**Work to be completed:** Continue the forum thread on whether stress alone can cause a long list of health symptoms, picking up after its last post.

**Exercise passage:**
####################

View Full Version : merely stress induced?
03-21-2010, 06:43 PM
I have so many symptoms and have been going to different doctors since 2008. Most visits were due to breathing, chest pains/problems, and nerve pains (doctor said it was due to VB12 deficiency but the suppliments didn't help). Aside from that, I have been having problems with concentration, memory, vision, throat problems, blood circulation (my feet and hands go numb or burn and are purple/blue most of the time) widespread pain and swollen knee, ankle, shoulder, and wrists. Oh, and I've always had problems with my skin. Red, patchy, huge pores, patches free of pigment, and rashes on my face, mostly spread from cheek to chin to cheek.
Could all of this be merely stress induced or related to any condition?
03-22-2010, 06:20 AM
that's one thing I'm wondering for me also - has all of my health issues been caused by stress? I know stress causes our bodies to breakdown and not heal well, so maybe stress is causing our bodies to fight against it also?
03-23-2010, 04:48 PM
stress can definitely cause a flare, but so can surgery, or any physical injury. Whenever our body is working harder, then our immune systems kick into high gear, and the antibodies attack even harder.....thus, we are in a flare. The antibodies are designed to heal and protect, but with an autoimmune disease, they also attack our bodies.
so, is stress causing your problems, NO. is stress aggravating your problems, probably so.
03-26-2010, 01:03 AM
Phyllis is right...stress is just one of many triggers to put someone in a flare. There are some articles out there that have the opinion that you can create autoimmune disease thru chronic stress but I don't buy it. Stress just makes matters worse.

####################

Rows excerpted from a collection
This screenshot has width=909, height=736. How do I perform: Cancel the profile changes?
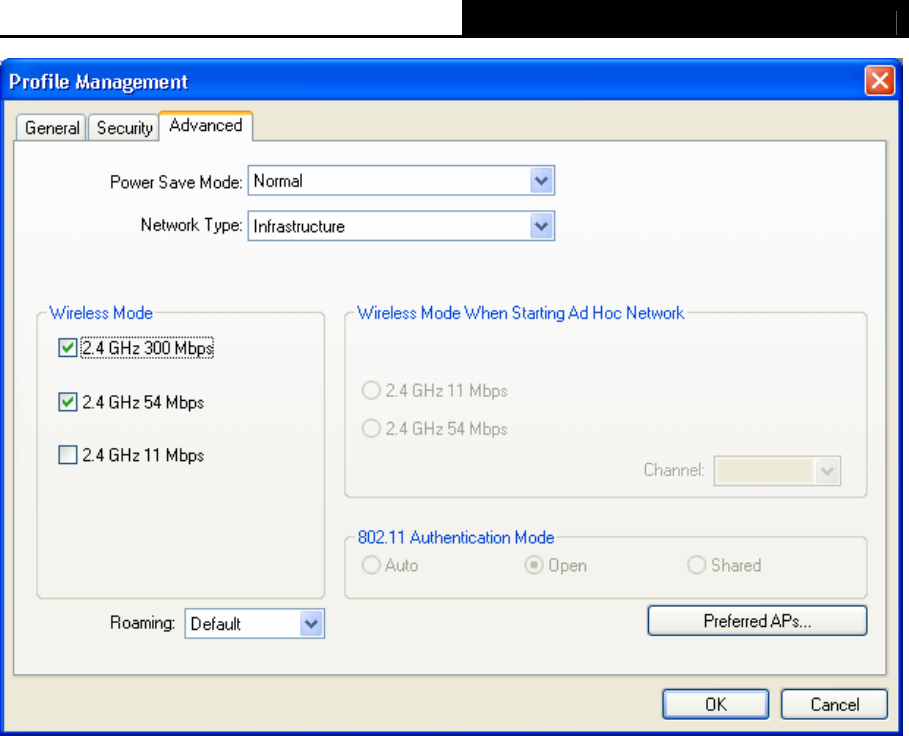pyautogui.click(x=834, y=704)
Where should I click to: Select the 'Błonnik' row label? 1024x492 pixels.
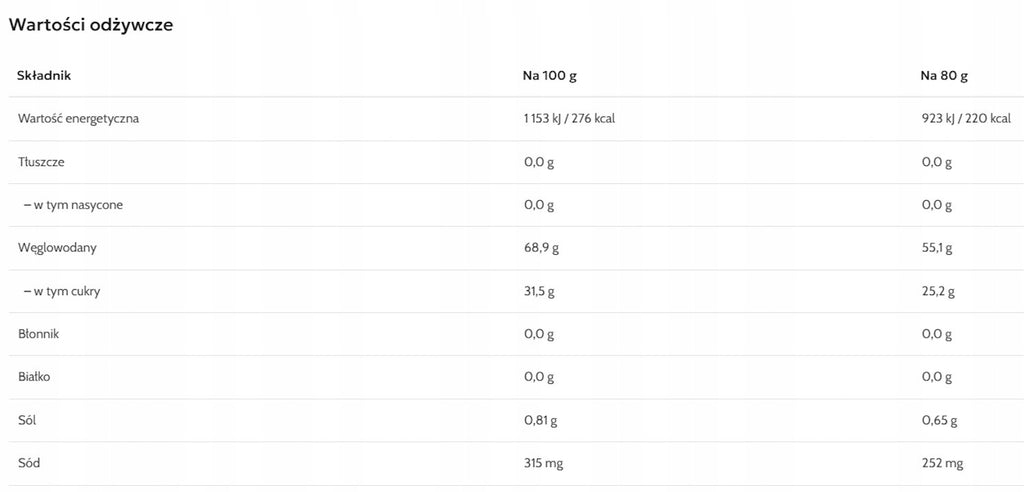click(39, 334)
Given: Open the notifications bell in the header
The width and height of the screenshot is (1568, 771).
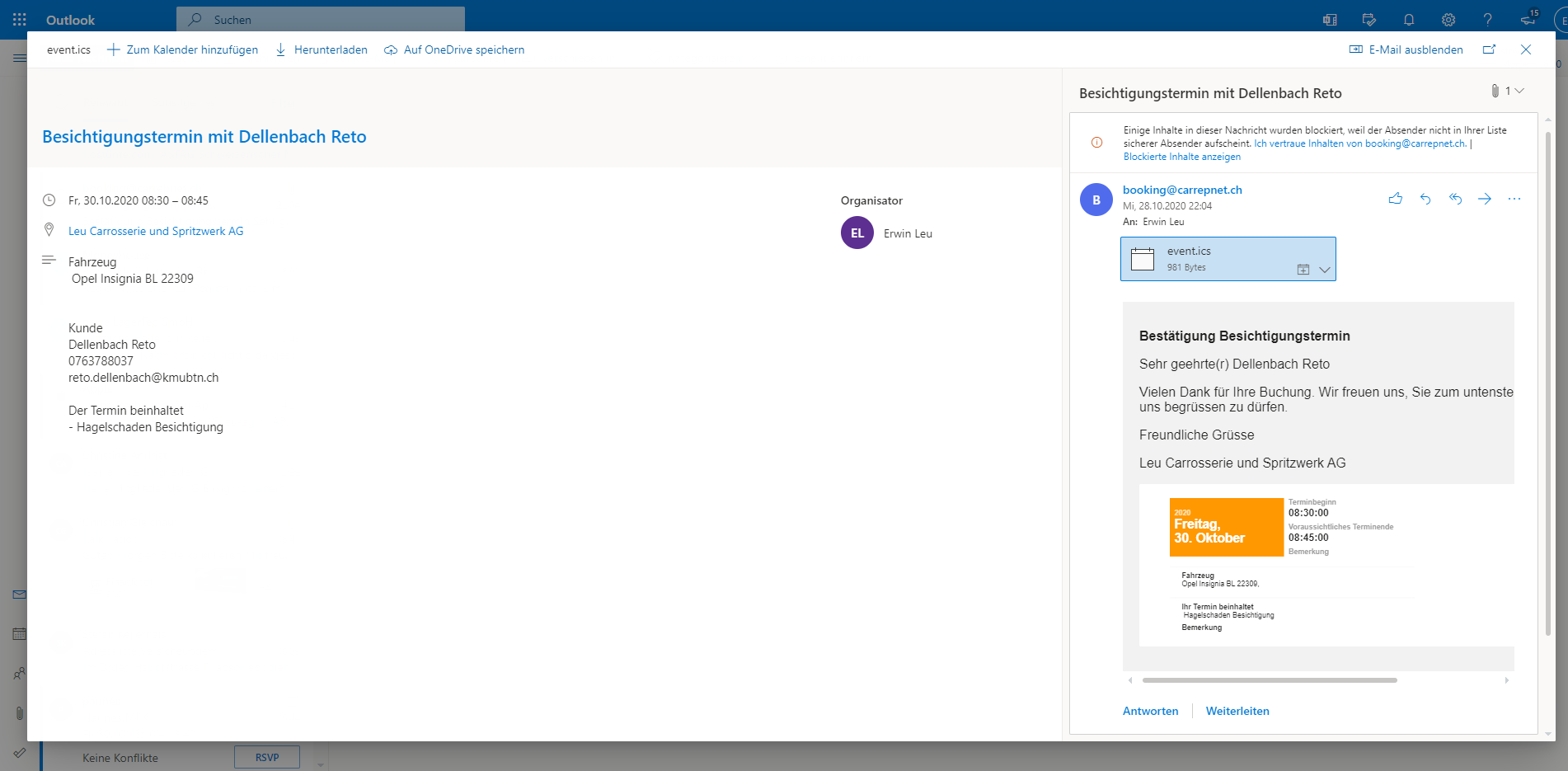Looking at the screenshot, I should pos(1409,20).
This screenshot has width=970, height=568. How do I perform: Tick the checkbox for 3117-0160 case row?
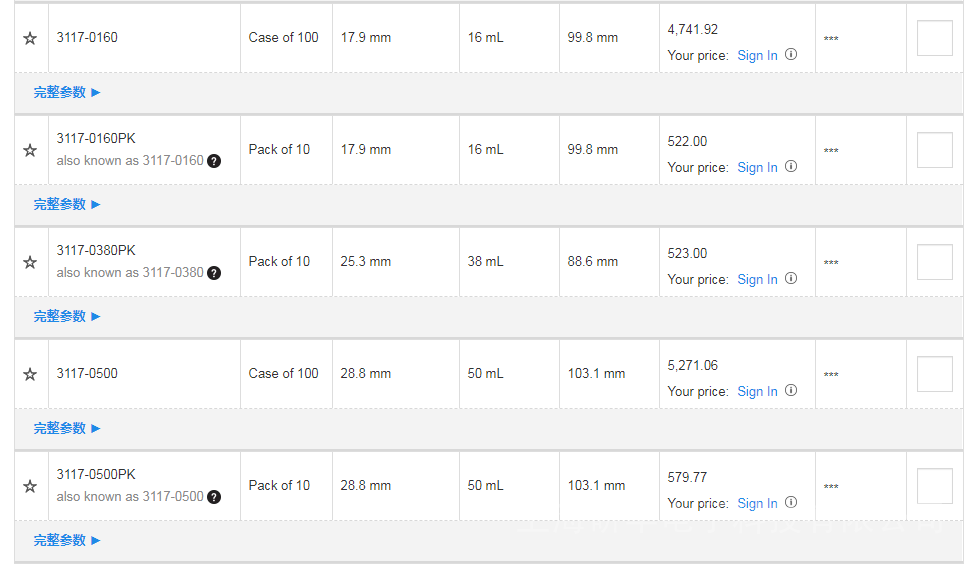[x=934, y=38]
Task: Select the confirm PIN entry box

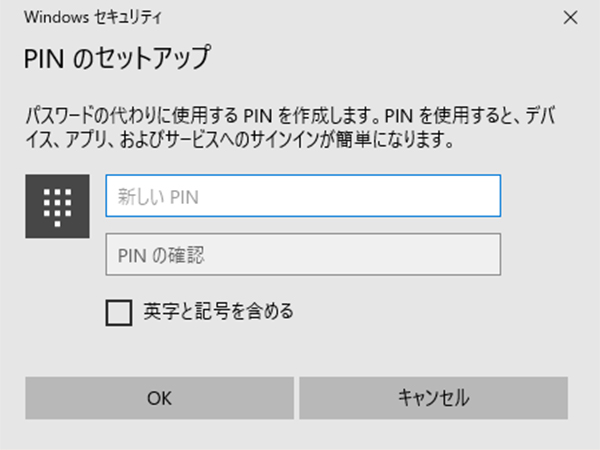Action: tap(302, 254)
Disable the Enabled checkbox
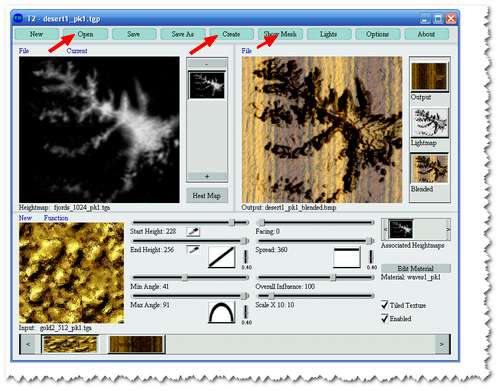This screenshot has width=500, height=391. 385,318
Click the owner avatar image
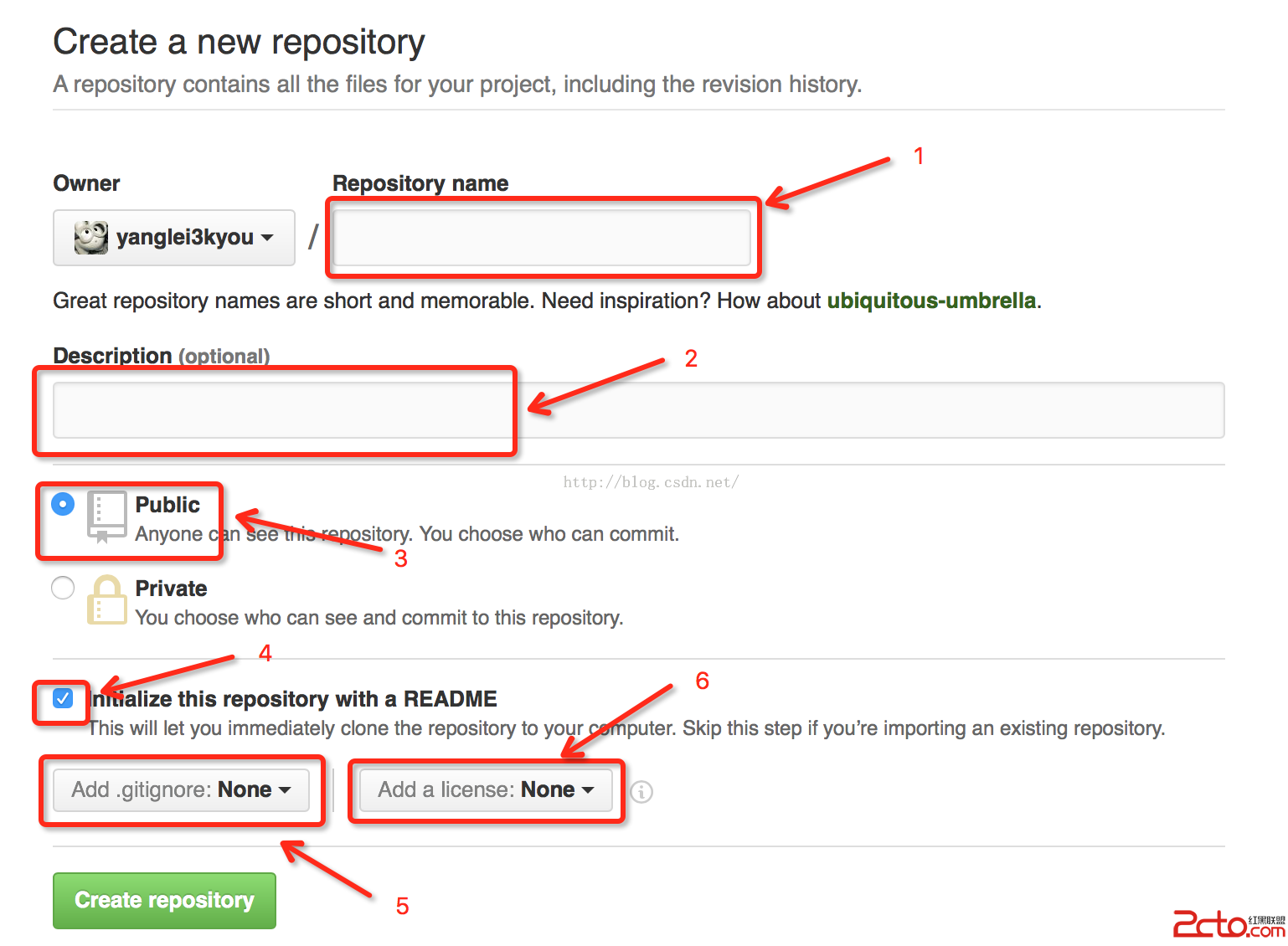 pos(90,238)
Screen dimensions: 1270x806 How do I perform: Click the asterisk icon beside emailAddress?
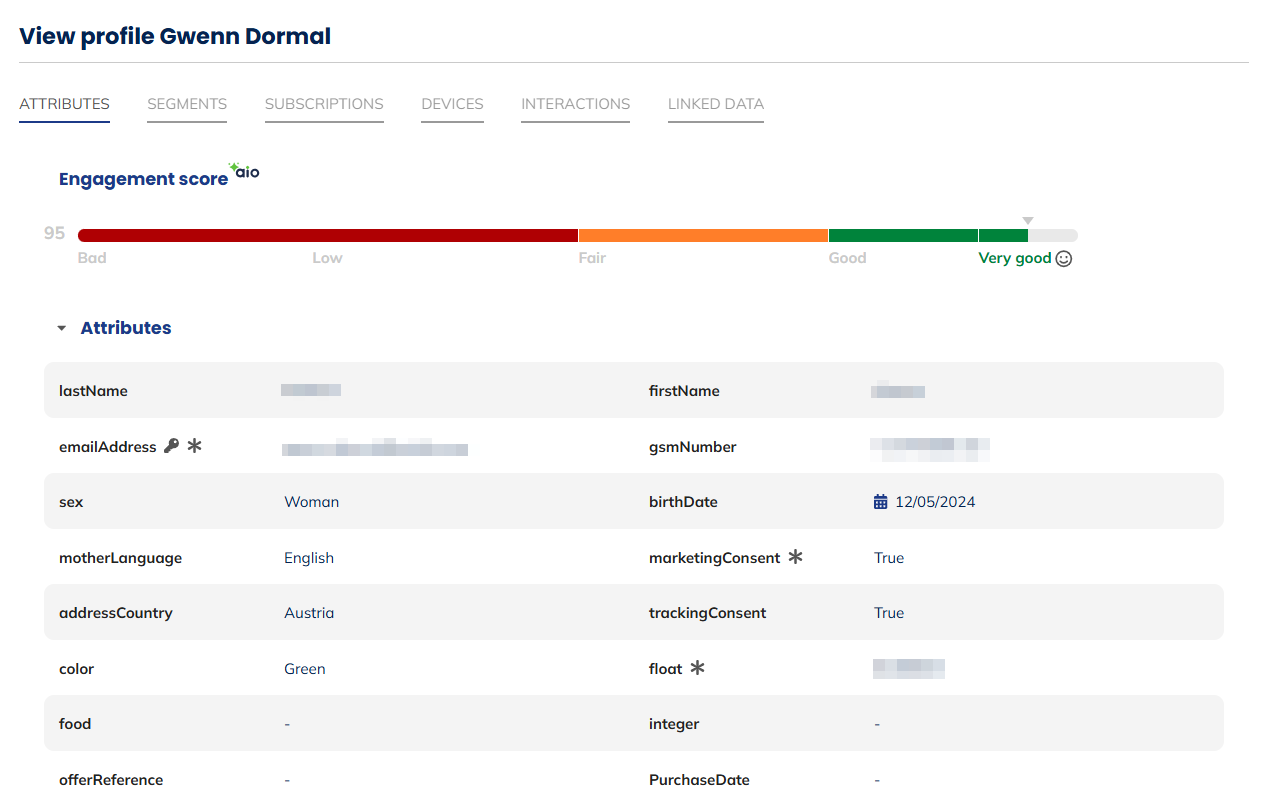pyautogui.click(x=195, y=446)
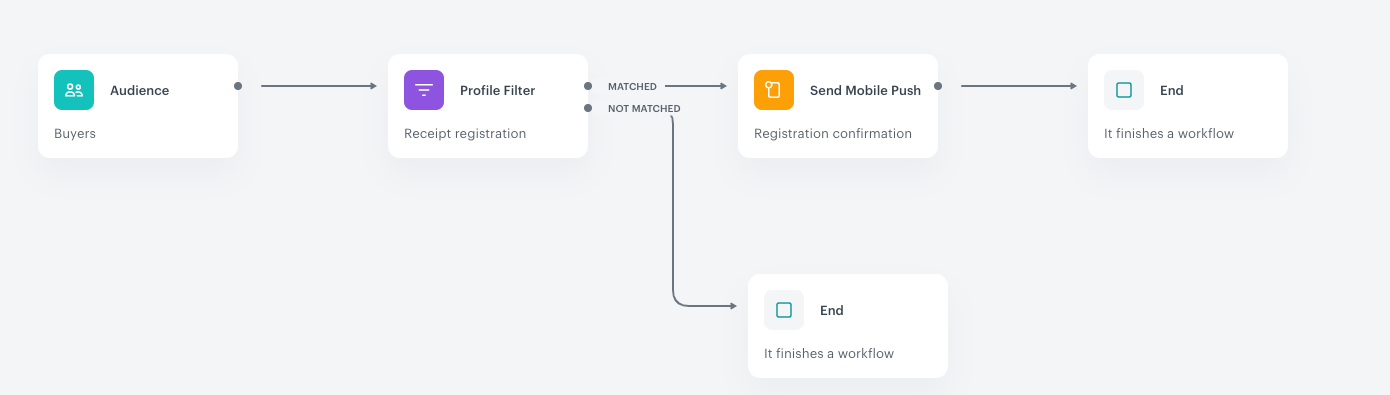
Task: Click the End icon after Send Mobile Push
Action: (x=1124, y=90)
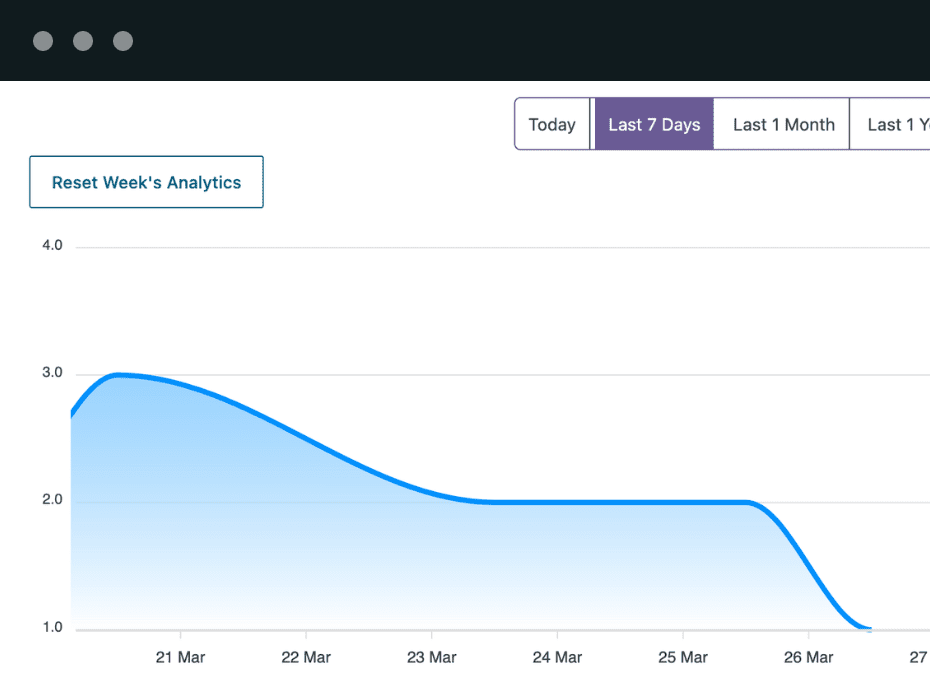Click the chart line's endpoint at 1.0
Screen dimensions: 930x700
click(x=868, y=629)
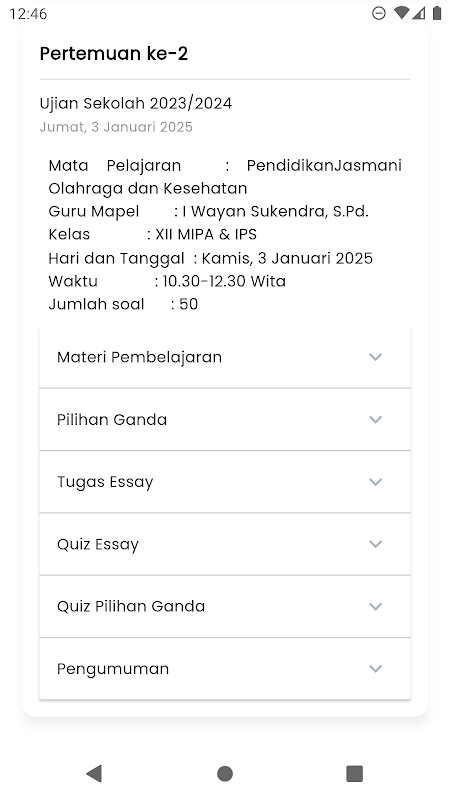This screenshot has width=450, height=800.
Task: Expand the Tugas Essay chevron arrow
Action: coord(376,482)
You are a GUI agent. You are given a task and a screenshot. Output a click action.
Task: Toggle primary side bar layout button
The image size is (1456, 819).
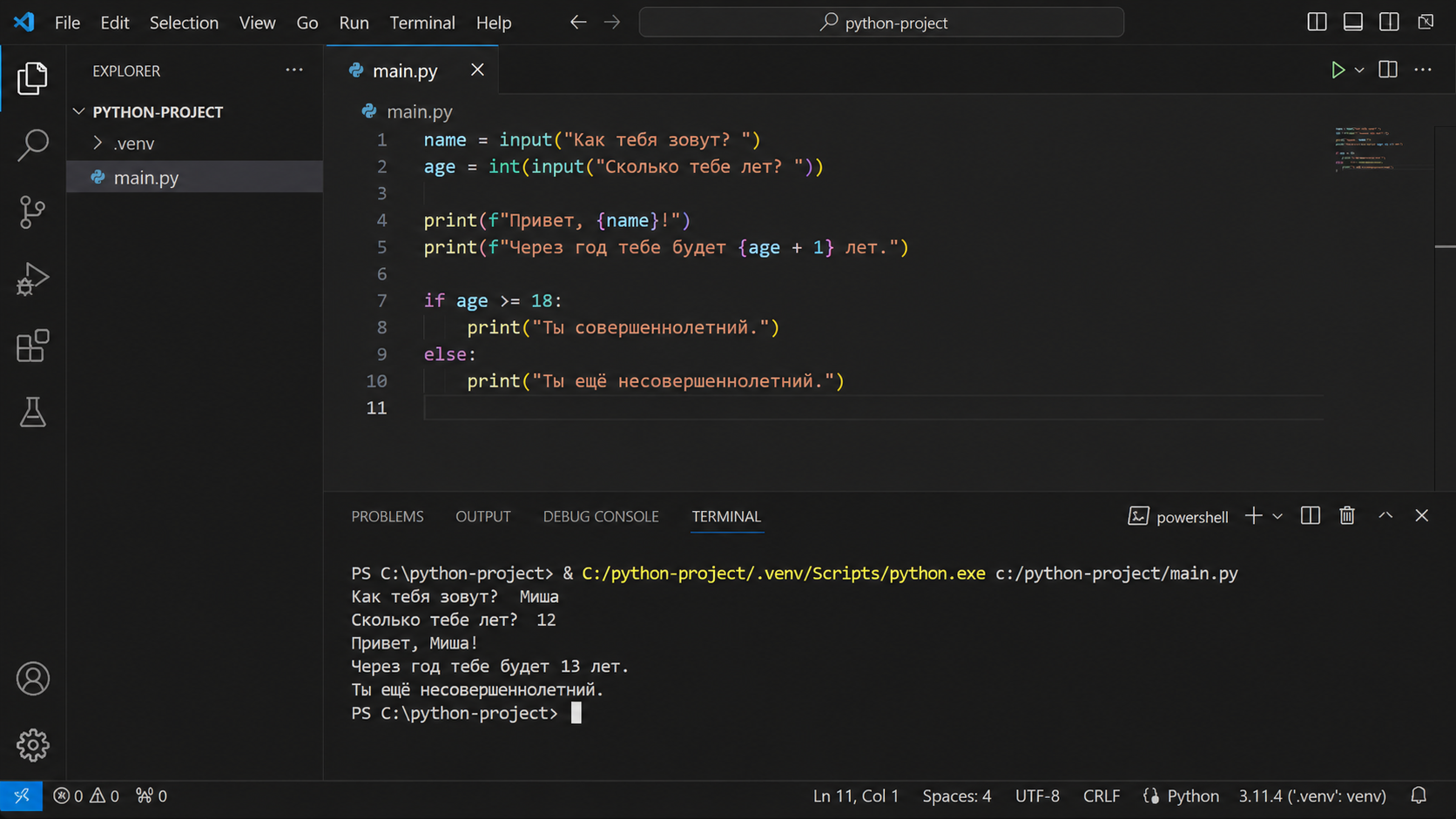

####################

**Reply:**
Here's a clip of an article on the topic. Link to article...http://www.emaxhealth.com/7/14401.html
Is lupus caused by stress? The short answer is "no."
While stress may appear to set off lupus flares, there hasn't yet been evidence to indicate that stress, in itself, is enough to cause lupus or a lupus flare.
This clinical evidence is important in that some people might blame themselves for their lupus, believing that their stress might have caused the lupus. Such a rationalization is very human and understandable, but the reality is that our understanding of the cause of lupus is incomplete but that it does appear that lupus is not caused by psychological factors.
There is some biological evidence of links between stress and lupus flares. Such research focuses on B and T suppressor cells, cytokines, and various types of antibodies. It should be noted, however, that these research findings are interesting but have not yet been shown to have clinical, practical relevance.
While stress does not seem to be a primary cause for lupus, it is clear that lupus causes people stress through its physical effects, its related uncertainty, and the resulting worries about physical problems.